• _TASK ITEM 1_
Answer these from the text on flexible circuits for 3D printing:
(a) Which two institutions formed the research cooperation?
(b) How long are the silver nanowires typically?
(c) Which research light source supplied the X-ray light used to analyze the nanowires?
• _TASK ITEM 2_
Could you copy word for word the passage of the text on flexible circuits for 3D printing from "Flexible circuits for" to "among other things."?

• _EXCERPTED TEXT_
══════════════════════════════

Flexible circuits for 3D printing

A research cooperation between the University of Hamburg and DESY has developed a process suitable for 3D printing that can be used to produce transparent and mechanically flexible electronic circuits. The electronics consists of a mesh of silver nanowires that can be printed in suspension and embedded in various flexible and transparent plastics (polymers). This technology can enable new applications such as printable light-emitting diodes, solar cells or tools with integrated circuits, as Tomke Glier from the University of Hamburg at CFEL and her colleagues report in the current issue of Scientific Reports. The researchers are demonstrating the potential of their process with a flexible capacitor, among other things.

A mesh of silver nanowires forms the flexible electronics. The wires are typically 0.01 to 0.02 millimeters long and a few dozen nanometers (millionths of a millimeter) thick. Credit: University of Hamburg, Ferdinand Ot

“The aim of this study was to functionalize 3D-printable polymers for different applications,” reports Michael Rübhausen from CFEL. “With our novel approach, we want to integrate electronics into existing structural units and improve components in terms of space and weight.” The physics professor from the University of Hamburg led the project together with DESY researcher Stephan Roth, who is also professor at the Royal Institute of Technology in Stockholm. Using the bright X-ray light from DESY's research light source PETRA III and other measuring methods, the team has precisely analyzed the properties of the nanowires in the polymer.

══════════════════════════════

• _GIVEN INFORMATION_
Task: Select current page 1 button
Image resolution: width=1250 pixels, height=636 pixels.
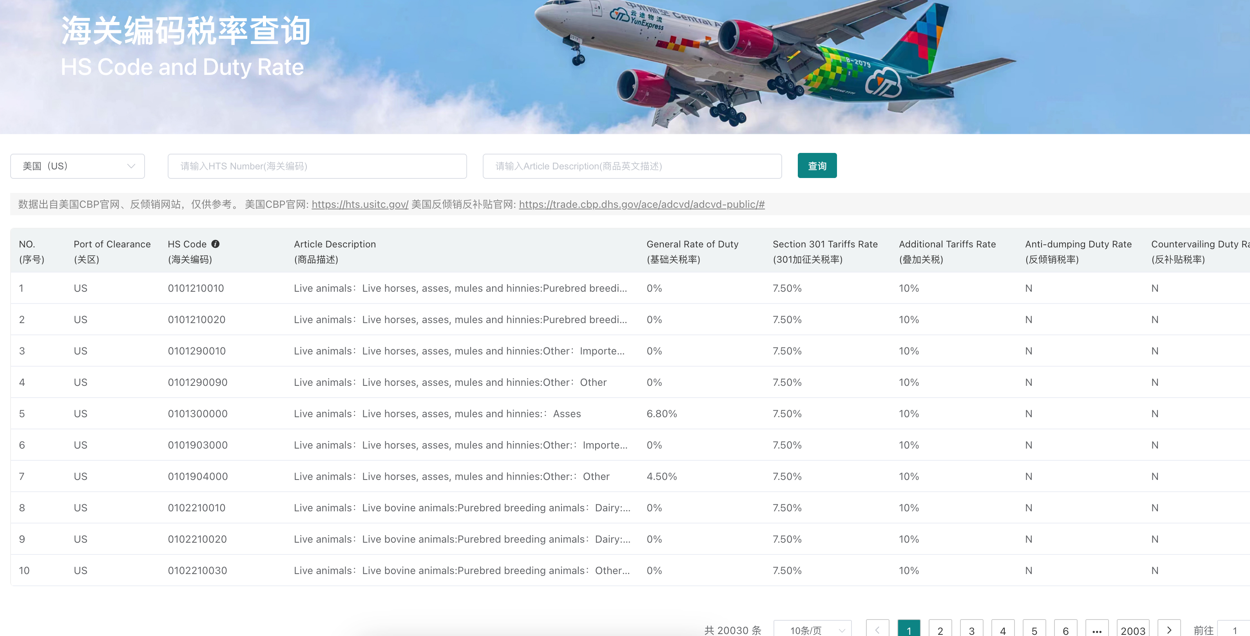Action: click(x=909, y=630)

══════════════════════════════

• _PROBLEM SOLUTION 1_
(a) The University of Hamburg and DESY.
(b) 0.01 to 0.02 millimeters.
(c) PETRA III.

• _PROBLEM SOLUTION 2_
Flexible circuits for 3D printing

A research cooperation between the University of Hamburg and DESY has developed a process suitable for 3D printing that can be used to produce transparent and mechanically flexible electronic circuits. The electronics consists of a mesh of silver nanowires that can be printed in suspension and embedded in various flexible and transparent plastics (polymers). This technology can enable new applications such as printable light-emitting diodes, solar cells or tools with integrated circuits, as Tomke Glier from the University of Hamburg at CFEL and her colleagues report in the current issue of Scientific Reports. The researchers are demonstrating the potential of their process with a flexible capacitor, among other things.